Often, a complete microbiologic workup of a specimen (tissue, bronchoscopy) is requested along with a viral workup. Because viral transport media contain antibiotic drugs, sterile saline is recommended. Personnel in the laboratory can then divide the specimen for workup within the microbiology subsections.

Specimens of a liquid nature (urine, CSF, sputum, body fluids) are collected in a sterile container. For patients with suspected viremia, a viral culture of the buffy coat of peripheral blood is submitted. Blood specimens are collected in evacuated tubes containing heparin or ethylenediaminetetraacetic acid (EDTA).

Clinical Implications

  1. Herpes simplex is the virus most frequently isolated and diagnosed virus in the laboratory.

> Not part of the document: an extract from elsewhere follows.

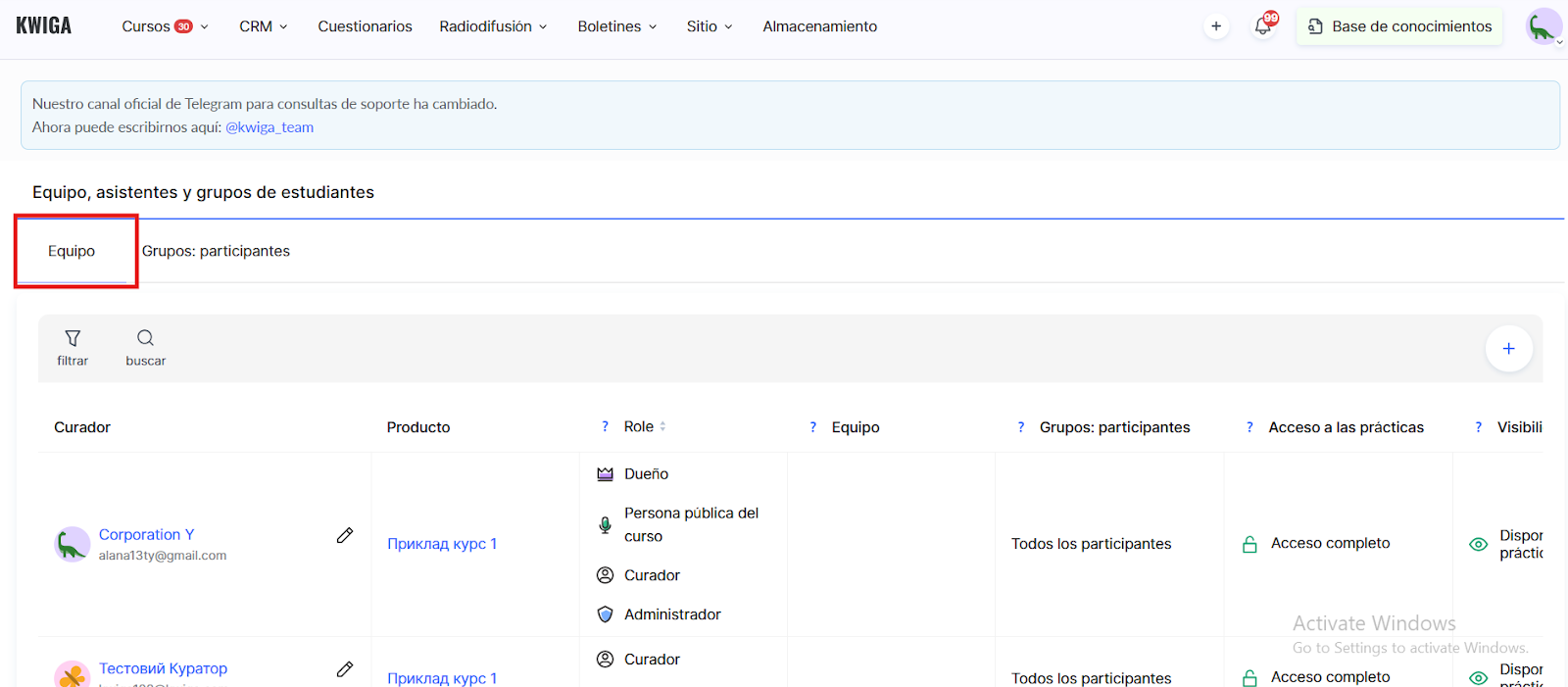
Task: Open the notifications bell icon
Action: tap(1263, 26)
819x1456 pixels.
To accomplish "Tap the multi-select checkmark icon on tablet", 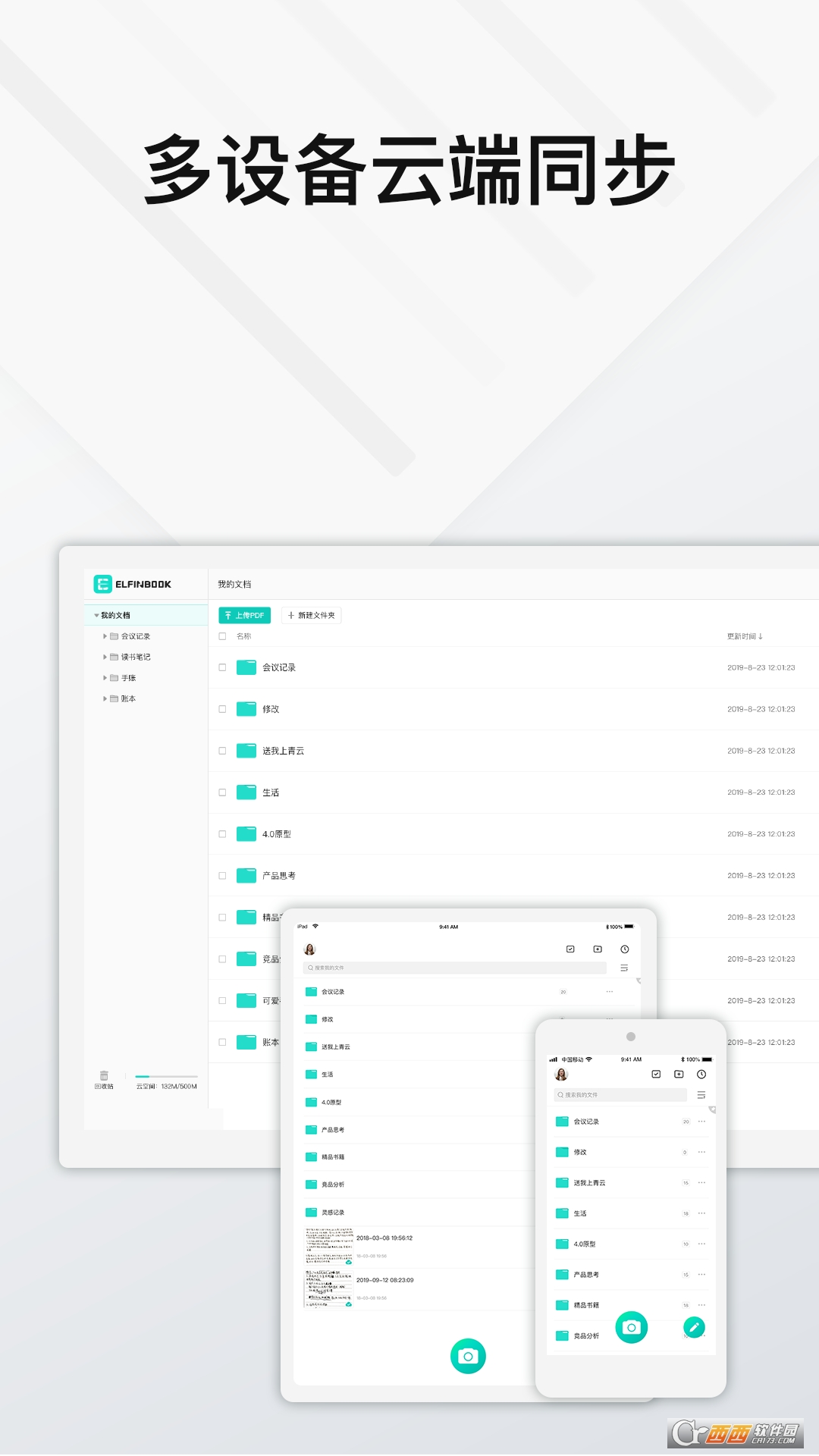I will [x=570, y=949].
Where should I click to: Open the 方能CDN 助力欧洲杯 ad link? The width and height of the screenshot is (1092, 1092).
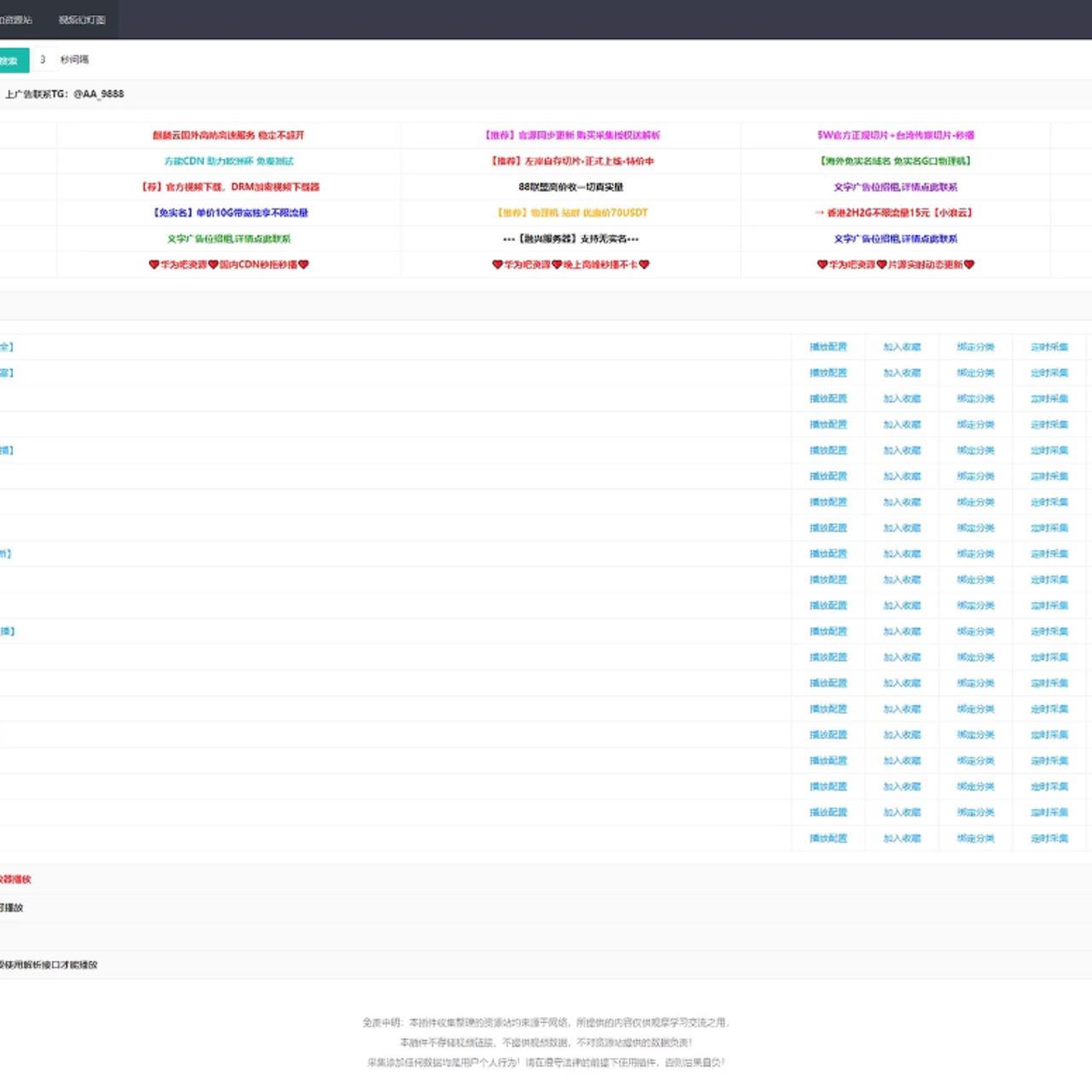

  2. Viral culture results are normally available within 3–5 days, although rapid test results (24 hours or less) are accurate and available for certain viruses, such as CMV.

  3. Significance of viral cultures:

    1. Positive viral culture results from the following sources are diagnostically accurate:

      1. Autopsy specimens

      2. Blood (buffy coat)

      3. Biopsy

      4. CSF

      5. Other body fluids

      6. Cervix

      7. Eye

      8. Skin lesions

      9. Fine-needle aspirates

      10. Bronchial alveolar wash brushing

    2. Probably diagnostically accurate are:

      1. Throat

      2. Urine

      3. Sputum

      4. Genital (cervical, penile)

      5. Nasal aspirates or washes

      6. Vesicular

      7. Skin (mouth, lip)

    3. Possibly diagnostically accurate is stool or rectal swab.

    4. Viruses do not comprise normal flora in the body. However, bacterial or fungal contamination of specimens can occur.